One of the deadliest known substances could be in your pantry now, namely the botulin toxin that causes botulism. Produced by the anaerobic bacterium Clostridium botulinum, this poison is primarily encountered via contaminated food, such as unpasteurized home-canned goods. Botulin is tasteless and odorless — you probably won’t know you’ve consumed the LD-50 of 0.4 billionth of a gram per kilogram of body weight till paralysis sets in.

Among the most insidious human-made poisons is dimethylmercury, which is readily absorbed through the skin even if you're wearing latex gloves. In 1996 Dartmouth chemist Karen Wetterhahn spilled a drop or two on her gloved hand; symptoms appeared about four months later and in ten months she died. If nerve gas is more your thing, you won't find many agents worse than sarin, soman, and VX. Sarin, which can kill in 60 seconds or less, became notorious when the Japanese cult Aum Shinrikyo used it to kill seven people in the city of Matsumoto in 1994 and 12 more on the Tokyo subway in 1995. VX, probably the deadliest of the three, may have been used by Iraq against Iran in 1988.

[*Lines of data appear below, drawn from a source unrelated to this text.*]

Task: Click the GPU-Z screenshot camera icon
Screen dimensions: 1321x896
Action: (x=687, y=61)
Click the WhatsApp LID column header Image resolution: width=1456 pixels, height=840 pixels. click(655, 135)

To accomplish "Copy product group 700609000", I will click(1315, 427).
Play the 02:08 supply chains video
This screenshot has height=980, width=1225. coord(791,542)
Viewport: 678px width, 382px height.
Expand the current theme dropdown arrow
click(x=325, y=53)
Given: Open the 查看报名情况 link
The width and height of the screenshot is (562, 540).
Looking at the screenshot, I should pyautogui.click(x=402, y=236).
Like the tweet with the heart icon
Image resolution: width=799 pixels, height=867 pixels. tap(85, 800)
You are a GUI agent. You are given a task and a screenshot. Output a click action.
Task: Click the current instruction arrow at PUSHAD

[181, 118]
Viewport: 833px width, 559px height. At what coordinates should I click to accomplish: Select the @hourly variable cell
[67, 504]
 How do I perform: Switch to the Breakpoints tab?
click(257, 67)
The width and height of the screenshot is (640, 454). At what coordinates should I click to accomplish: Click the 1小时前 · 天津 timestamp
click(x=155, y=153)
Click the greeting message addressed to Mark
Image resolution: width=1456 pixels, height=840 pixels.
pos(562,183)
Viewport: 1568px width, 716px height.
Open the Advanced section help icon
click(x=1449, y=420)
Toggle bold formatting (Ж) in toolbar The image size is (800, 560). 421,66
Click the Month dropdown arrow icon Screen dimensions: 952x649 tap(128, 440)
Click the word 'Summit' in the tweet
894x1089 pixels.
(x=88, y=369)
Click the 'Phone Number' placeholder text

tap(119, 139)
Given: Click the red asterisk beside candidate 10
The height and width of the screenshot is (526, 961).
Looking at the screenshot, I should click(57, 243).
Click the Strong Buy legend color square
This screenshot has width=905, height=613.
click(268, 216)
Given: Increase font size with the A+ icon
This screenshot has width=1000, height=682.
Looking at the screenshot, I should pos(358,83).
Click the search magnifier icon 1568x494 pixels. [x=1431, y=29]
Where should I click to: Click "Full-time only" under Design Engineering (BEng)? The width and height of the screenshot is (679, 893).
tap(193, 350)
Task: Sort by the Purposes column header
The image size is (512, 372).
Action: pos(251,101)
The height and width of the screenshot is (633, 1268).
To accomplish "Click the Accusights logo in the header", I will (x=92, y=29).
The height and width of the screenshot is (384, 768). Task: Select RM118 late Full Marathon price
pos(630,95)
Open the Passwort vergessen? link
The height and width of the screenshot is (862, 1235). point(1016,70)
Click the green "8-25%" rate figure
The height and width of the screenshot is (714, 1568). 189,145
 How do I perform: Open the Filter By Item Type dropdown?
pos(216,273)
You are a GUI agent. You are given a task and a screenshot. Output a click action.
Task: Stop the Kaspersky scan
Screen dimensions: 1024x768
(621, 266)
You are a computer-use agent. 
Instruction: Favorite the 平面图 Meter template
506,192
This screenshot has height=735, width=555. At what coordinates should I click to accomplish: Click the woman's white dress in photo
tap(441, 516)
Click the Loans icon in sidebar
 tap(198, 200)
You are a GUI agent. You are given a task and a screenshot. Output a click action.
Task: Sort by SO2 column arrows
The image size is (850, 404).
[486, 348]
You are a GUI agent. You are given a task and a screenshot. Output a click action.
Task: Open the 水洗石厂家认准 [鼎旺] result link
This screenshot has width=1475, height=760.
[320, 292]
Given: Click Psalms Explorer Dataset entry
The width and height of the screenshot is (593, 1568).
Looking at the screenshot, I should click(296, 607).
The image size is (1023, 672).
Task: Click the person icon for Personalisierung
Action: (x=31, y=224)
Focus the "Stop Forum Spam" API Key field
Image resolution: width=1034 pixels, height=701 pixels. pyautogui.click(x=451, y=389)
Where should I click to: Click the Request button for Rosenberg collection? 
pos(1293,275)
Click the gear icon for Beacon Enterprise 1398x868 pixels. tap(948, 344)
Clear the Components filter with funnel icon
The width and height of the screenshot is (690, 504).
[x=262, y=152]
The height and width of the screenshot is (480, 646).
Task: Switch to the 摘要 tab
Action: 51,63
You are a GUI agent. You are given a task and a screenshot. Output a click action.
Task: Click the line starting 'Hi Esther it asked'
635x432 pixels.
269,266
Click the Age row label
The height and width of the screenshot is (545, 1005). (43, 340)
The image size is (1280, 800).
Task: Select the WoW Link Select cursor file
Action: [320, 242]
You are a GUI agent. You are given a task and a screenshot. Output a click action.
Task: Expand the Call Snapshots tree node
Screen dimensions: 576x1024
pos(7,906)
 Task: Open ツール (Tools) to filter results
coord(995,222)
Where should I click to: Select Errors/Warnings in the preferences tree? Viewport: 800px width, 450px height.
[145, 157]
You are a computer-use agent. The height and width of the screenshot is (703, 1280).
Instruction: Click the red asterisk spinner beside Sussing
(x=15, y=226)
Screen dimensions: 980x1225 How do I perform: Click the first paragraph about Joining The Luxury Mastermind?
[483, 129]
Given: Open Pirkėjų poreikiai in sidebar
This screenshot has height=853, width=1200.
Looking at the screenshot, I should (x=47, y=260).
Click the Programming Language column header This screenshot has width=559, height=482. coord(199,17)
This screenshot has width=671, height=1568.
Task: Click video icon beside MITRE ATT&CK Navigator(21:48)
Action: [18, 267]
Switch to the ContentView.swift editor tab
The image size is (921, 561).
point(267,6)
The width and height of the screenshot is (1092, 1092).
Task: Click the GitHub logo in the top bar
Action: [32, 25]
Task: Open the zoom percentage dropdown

Finally we get to polonium, used to murder Russian ex-spy Alexander Litvinenko last November. Polonium is harder to come by than dimethylmercury but tough to beat for lethality. Due to intense emission of alpha particles from radioactive decay, it has an LD-50 of 10 to 50 billionths of a gram per kilogram of body weight, meaning one gram of vaporized polonium can kill nearly 1.5 million people. Least detectable poison? Some tout deuterium oxide, aka heavy water — though superficially indistinguishable from ordinary water, the extra neutron in each hydrogen nucleus interferes with cell processes, leading to death in weeks, plus the leftovers will chill fission in your atomic pile (the more common use). Downside: the stuff costs about $500 a quart at United Nuclear and you'll need gallons, disqualifying it in my book as a cost-effective agent of death.